In our era of endless Letterboxd discoveries and Twitter reclamation projects (full disclosure: I am part of the problem), the whiplash responses that await troubled films often operate according to a kind of critical Newtonian physics: each dismissal creates an equal and opposite reappraisal. So it’s something of a surprise that The Sea of Trees met such a vicious critical drubbing when it premiered at Cannes last year with nary a supporter in sight of the Croisette willing to take up its defense…except, it must be assumed, Thierry Frémaux. The Cannes director likes to lob a bomb or two into the competition, but, even by those standards, Gus Van Sant’s latest film appeared a baffling inclusion, and critics responded accordingly. The intervening year has brought the film at least a modicum of relief: it’s finally getting a release, sneaking into theaters thanks to distributor A24. And yet, Monsieur Fremaux’s choice to include it in the competition still seems the prerogative of a man adrift in a thicket of red carpet photo ops and star junkets, desperate to find a Hollywood production worthy of inclusion in the world cinema festival par excellence, but lacking any fellow travelers able to guide him to critical safety.

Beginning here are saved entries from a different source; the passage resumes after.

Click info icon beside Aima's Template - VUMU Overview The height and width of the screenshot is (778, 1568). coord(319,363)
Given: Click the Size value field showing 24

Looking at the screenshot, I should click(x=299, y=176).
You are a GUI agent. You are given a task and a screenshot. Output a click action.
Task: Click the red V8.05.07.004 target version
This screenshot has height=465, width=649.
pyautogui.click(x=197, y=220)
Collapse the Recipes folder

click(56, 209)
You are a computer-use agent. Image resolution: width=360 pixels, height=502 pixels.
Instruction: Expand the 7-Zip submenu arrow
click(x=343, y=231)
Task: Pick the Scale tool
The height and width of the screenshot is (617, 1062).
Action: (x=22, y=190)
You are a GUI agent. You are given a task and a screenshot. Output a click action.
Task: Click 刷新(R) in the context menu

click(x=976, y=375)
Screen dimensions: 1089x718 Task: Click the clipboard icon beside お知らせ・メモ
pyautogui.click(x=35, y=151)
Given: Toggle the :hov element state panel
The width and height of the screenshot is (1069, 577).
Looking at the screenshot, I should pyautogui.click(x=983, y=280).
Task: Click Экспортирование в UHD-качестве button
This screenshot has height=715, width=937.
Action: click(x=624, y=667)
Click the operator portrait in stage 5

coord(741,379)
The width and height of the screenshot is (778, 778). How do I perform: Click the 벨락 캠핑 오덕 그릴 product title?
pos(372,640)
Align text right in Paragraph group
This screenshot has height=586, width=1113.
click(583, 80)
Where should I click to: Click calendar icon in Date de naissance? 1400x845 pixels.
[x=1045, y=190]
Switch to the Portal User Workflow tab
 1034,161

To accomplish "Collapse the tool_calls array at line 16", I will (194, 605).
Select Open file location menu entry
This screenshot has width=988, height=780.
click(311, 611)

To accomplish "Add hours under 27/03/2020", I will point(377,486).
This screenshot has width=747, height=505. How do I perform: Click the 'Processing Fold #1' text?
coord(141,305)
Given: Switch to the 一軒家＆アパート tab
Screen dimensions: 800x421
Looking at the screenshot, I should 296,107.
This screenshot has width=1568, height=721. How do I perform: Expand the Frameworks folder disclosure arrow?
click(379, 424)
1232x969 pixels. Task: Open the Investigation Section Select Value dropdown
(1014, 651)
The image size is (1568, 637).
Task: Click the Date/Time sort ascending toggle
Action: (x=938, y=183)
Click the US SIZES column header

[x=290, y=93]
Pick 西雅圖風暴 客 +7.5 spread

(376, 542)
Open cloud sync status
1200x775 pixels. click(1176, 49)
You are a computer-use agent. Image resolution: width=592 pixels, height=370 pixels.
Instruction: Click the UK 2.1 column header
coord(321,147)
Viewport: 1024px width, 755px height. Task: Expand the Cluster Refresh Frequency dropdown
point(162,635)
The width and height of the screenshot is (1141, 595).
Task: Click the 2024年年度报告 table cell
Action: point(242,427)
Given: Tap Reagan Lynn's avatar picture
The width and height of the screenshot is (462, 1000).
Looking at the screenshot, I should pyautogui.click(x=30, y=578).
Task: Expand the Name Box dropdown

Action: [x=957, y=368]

It’s rather appropriate, then, that The Sea of Trees zeroes in on the life of middling adjunct professor Arthur, recently bereft of his wife, as he heads to Japan and loses himself in the notorious and densely wooded Aokigahara forest. Notorious, the film reminds us with a bit on-screen Googling, as a favored location for suicides. Of course that’s what Matthew McConaughey’s depressed academic is there to accomplish, until a raving Ken Watanabe crosses his path and provides him a traveling companion, a mission to escape the maze-like forest, and a reason for living.
The elemental set-up—two actors lost in a natural landscape—superficially recalls Van Sant’s earlier film Gerry. But the swelling music and relentless close-ups on our heroes’ leaky waterworks push the film into the generically rougher terrain of melodrama, which, although beautiful, must be navigated carefully. And here, it’s Van Sant who lacks a map.
Within a few scenes, he’s already cutting away from the present to flashback to Arthur’s troubled relationship with his wife, played with wine-soaked gloom by Naomi Watts. A brief sample of the film’s dramaturgy: our introduction to the couple’s matrimonial struggles comes when Arthur fails to find his wife’s lipstick in the glove box. Immediately, accusations and petty barbs fly and repressed tensions get dredged up to the surface. The film’s emotional core lives in these exchanges, which repeatedly break up the woodland wanderings. Such moments are meant to sing with the profound ordinariness of their lives. Instead, every line lands like the laboriously over-worked, and occasionally bizarre, banality that it is (“remember the baking soda!?” is just one of many pleas for emotional connection) and McConaughey and Watt’s realist pas de deux dances unknowingly on the edge of parody.
The affected realism extends into the style, too: the stygian color palette and muddy pools of grain offer up the textural pleasures of a damp sweater. Van Sant seems at a total loss with this material, particularly as the middle-brow realism shifts towards dubious metaphysical whisperings in the film’s back half. Watanabe gets the unfortunate task of dolling out these truisms, which are at best faintly ridiculous and at worst an Orientalist gloss on standard self-help slogans. And like everything else in this determinist morality play, Watanabe’s oft-repeated kōans give the game away well before it’s time to reveal the true nature of his character.
McConaughey fares no better. Van Sant employs none of the actor’s strengths, which are considerable if not legion. McConaughey slips most comfortably into roles with obvious tics, where his suavity or wounded masculinity manifests physically, providing him sufficient business to keep himself and his audience occupied. Van Sant purposefully constrains this natural restlessness in an attempt to suggest depth and draw us into Arthur’s recesses. But McConaughey appears merely vacant, his spark deadened and his characteristic drawl entombed in quiet.
It’s tempting, for this viewer anyways, to imagine what a more stylistically intractable filmmaker might bring to this material, what a perpendicular approach to the grim earnestness might produce. And really, you don’t have to look far afield. Just down the promenade from the premiere of The Sea of Trees, Kiyoshi Kurosawa’s sublime melodrama Journey to the Shore opened quietly in Cannes’s Un Certain Regard sidebar. A ghost story of loss and reconciliations with the dead, it traverses some similar ground. But Kurosawa’s stark mise-en-scène, pocked by negative space and slyly distant, imbues the otherwise generic proceedings with mystery and dread, and the film’s life-affirming metaphysics blossom amidst this sense of danger. The Sea of Trees conjures up no real threat to impede the path to safety and the inevitable, pacifying message: no matter the hardships, life—and Thierry Frémaux’s Cannes—will go on.